四門出遊のエピソードは、釈迦が僧となるきっかけだったと思っていたのですが、帝釈天や梵天によってわざとさせられたことだったというのが意外でした。まぁたしかに、門を出て人間の四つの苦しみに出会うとは、少し都合がよすぎると思いましたが。ということは、この話はあとから作られた伝承なのでしょうか。
おそらくそうなのでしょう。でも、釈迦の物語は基本的にすべてあとから作られた伝承です。本当の釈迦の生涯など、どこにもないのかもしれません。そもそも、歴史というのはそういうもので、史実というのはフィクションです。事実を後世にありのままに伝えることなど、不可能なのです。梵天と帝釈天は仏伝の常連です。このほかに四天王もよく現れます。ヒンドゥー教の神には、他にもいろいろいるのですが、登場しません。どうしてでしょうね。
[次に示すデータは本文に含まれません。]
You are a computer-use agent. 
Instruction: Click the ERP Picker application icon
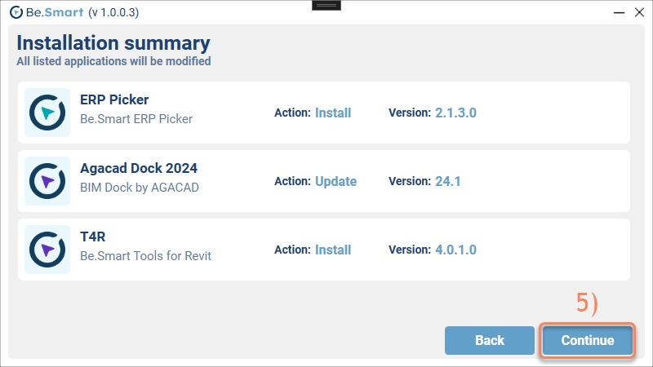click(47, 113)
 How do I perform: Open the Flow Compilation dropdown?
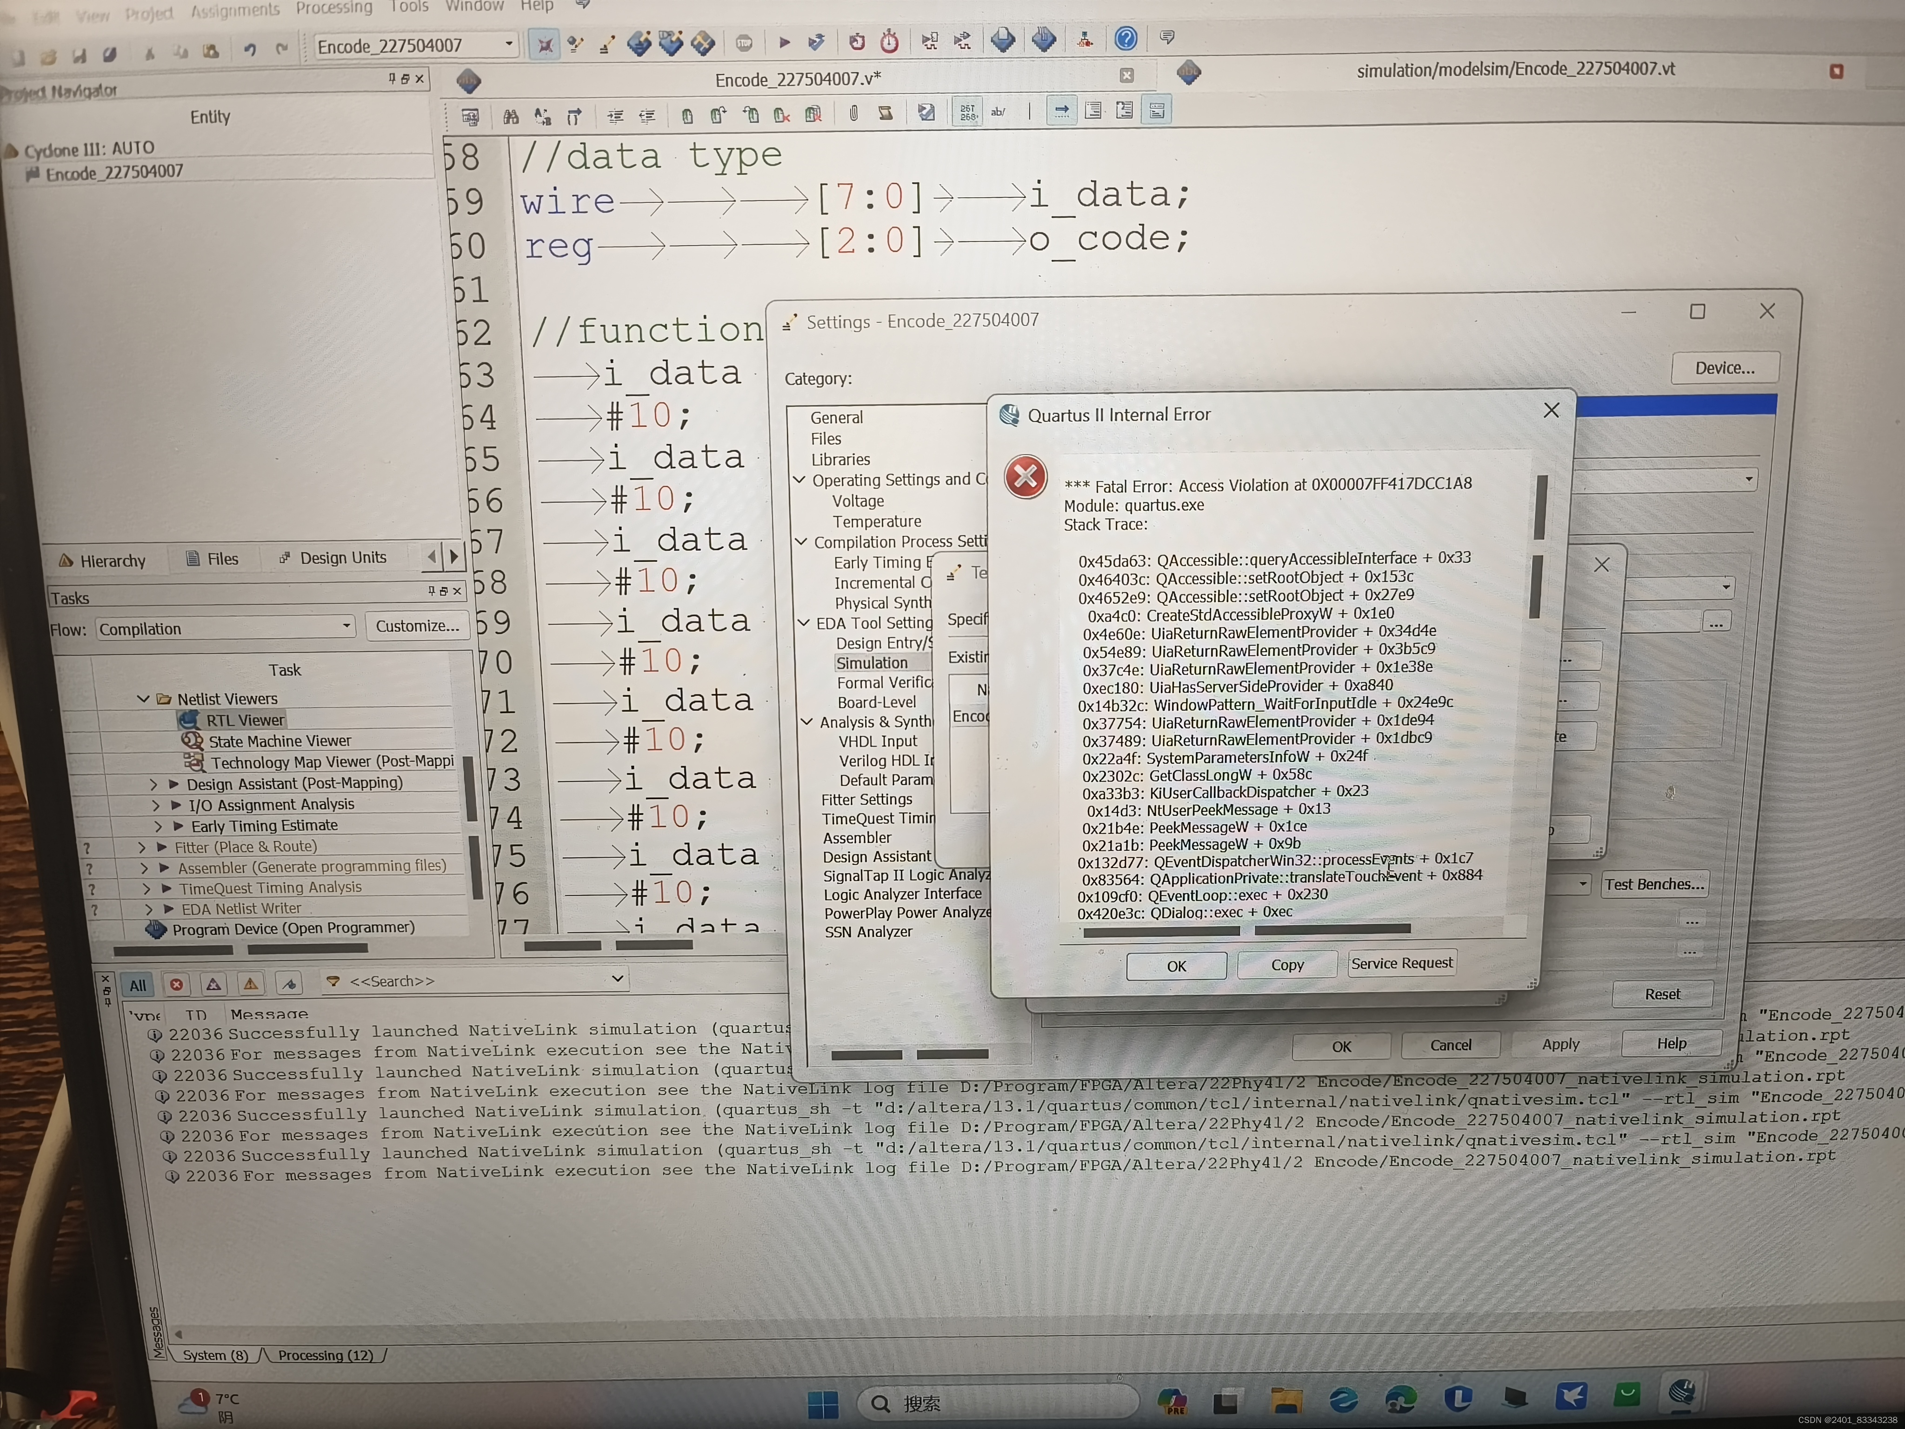(346, 626)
二河白道図で、手前の河岸で釈迦如来が見送り、彼岸で阿弥陀如来が招くとあるが、この構図は、本当に「苦」とか「辛」というイメージが伝わってくるものだと思う。なぜ来迎図とは違い、二河白道図では、如来たちは応援し、招くのみで、一切、手を加えてあげないのかが疑問だった。
釈迦や阿弥陀が二河白道図の中で何もしていないのは、それすらも必要ないということでしょう。行者が勇気を持って白道に足を踏み出せば、速やかに浄土に往生できるのですから、あえて手を貸すこともないのです。むしろ、絶対他力を信じることの方が重要で、それだから、旧仏教の人々が呼び戻す姿も重要になります。仏教の伝統から見れば、圧倒的に旧仏教の方が正統的です。
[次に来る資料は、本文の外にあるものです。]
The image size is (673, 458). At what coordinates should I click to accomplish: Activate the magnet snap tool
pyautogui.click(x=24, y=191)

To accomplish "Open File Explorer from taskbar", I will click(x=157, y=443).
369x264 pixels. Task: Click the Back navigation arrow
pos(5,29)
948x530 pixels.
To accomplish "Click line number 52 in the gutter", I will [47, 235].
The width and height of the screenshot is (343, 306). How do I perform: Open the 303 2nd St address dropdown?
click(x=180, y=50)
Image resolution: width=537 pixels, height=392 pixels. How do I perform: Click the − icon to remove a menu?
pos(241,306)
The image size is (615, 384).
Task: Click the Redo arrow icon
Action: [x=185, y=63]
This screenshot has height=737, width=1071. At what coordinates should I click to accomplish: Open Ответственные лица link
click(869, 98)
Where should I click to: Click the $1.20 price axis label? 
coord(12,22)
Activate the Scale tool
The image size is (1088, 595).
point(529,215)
二河白道図の表現しているものは、バランスだと思った。手前の河岸側に描かれているのは、生老病死で、生きる苦しみ、彼岸は極楽浄土であり、生と死を分けている川のようにも見えるが、二河白道というそれ自体が、困難でバランスをとらないといけないものであって、そこに踏み込まないものは苦しみ、踏み込み、しかもそり越えられたものだけが楽を得られる。人の生き方はかくあるべしということを表していると思いました。
二河白道図がバランスというのはおもしろい指摘です。はじめて私が二河白道図を見たときは、画面を区切る領域があまりに人工的で、絵画としてはかえって不自然なように感じました。中心の二河白道のところなど、わざとらしいとさえ思いました。二河白道図の中でも、上部の極楽浄土の部分が大きく描かれるようになったり、全体が斜め構図になって、景観のように描かれるのも、このような不自然さやわざとらしさを緩和するための方策だったのではないかと思います。その場合、バランスをとるという意図は、後ろの方に追いやられてしまっているようです。

四苦が四門出遊にもとづく話だというのは聞いたことがあるが、残りの四つの苦にはもとになる話などはあるのだろうか。
四門出遊にあたるような物語は、残りの四苦にはありません。ちなみに、残りの四苦は愛別離苦、怨憎会苦、求不得苦、五陰盛苦です。六道絵の人道には、これらも絵画化されていますが、特定のエピソードがないため、愛別離苦は戦に出かける武将とその家族、怨憎会苦は戦場のシーンなどになっています。なお、生老病死のうちの生は、本来は生きること自体が苦しみなので、表現しづらいのですが、これを誕生と見なして、出産の苦しみとします。これは母親側の「産みの苦しみ」よりも、生まれる子供の苦しみが意図されています(実際の絵ではそうではありませんが)。出産のシーンは、六道絵以外にも、前回紹介した餓鬼草紙や、その他の絵巻物にしばしば描かれます(たとえば北野天神縁起絵巻)。四門出遊では老病死は同じですが、残りのひとつは生苦ではなく、出家者と会うということになっています。四門出遊の図像も同様です。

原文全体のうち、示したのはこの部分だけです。